After 130 years, scientists rediscovered the eighth wonder of the world – the lost pink and white terraces buried for hundreds of years under the ground
Buried for more than a century by a volcanic eruption, New Zealand’s pink and white terraces were finally rediscovered under ashes and dirt.
Considered for a long time a natural wonder and the largest silicon deposit on Earth, scientists were afraid that these impressive terraces were destroyed by Mount Tarawera’s volcanic eruption from 1886.
But the researchers claim they have managed to locate the place where they were buried and suspect the eighth wonder of the world has been very well preserved by the Mother Nature itself.
When they could still be seen, New Zealand’s pink terraces were considered to be the largest silicon deposit on the planet.
The structure covered in slag forms when a mineral spring or a geyser deposits enough sediment to form this beautiful oasis.
Researchers believe the natural pink color is generated by the presence of large colonies of pigmented bacteria, Science Alert notes.
But the search does not end here because the volcanic eruption had an enormous impact on the landscape.

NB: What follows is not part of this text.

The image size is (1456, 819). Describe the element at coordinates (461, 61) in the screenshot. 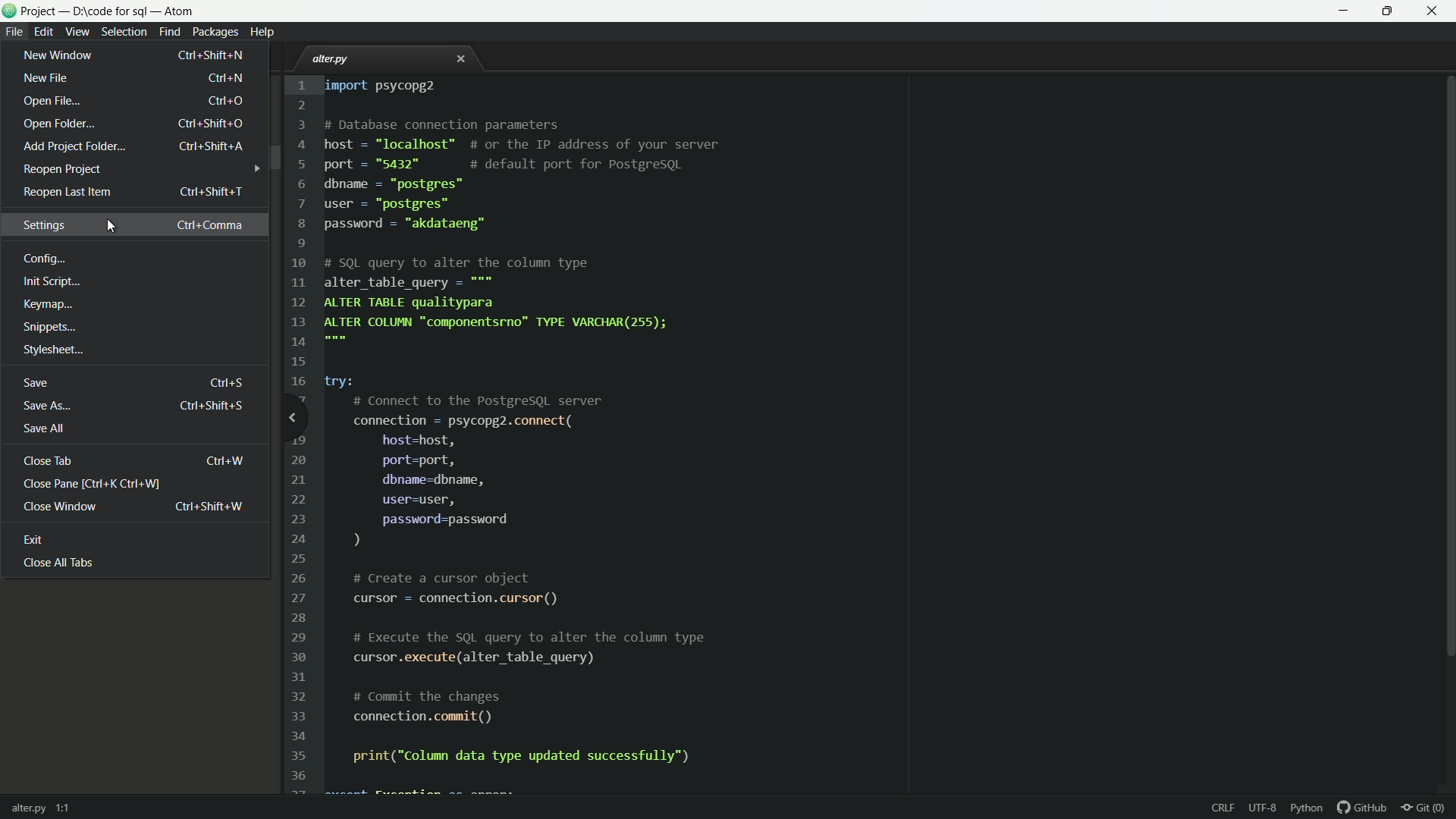

I see `close` at that location.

The eruption not only buried the eighth wonder of the world but caused a severe change in the landscape so the original location of the terraces has changed.
To facilitate the rediscovery, scientists want to map out the former Lake (Rotomahana Lake), which will allow them to locate the area where terraces may now be.
As a result of a long research process, scientists say they have developed an algorithm that allows them to identify the location of the pink and white terraces with a plus-minus 35-meter error margin.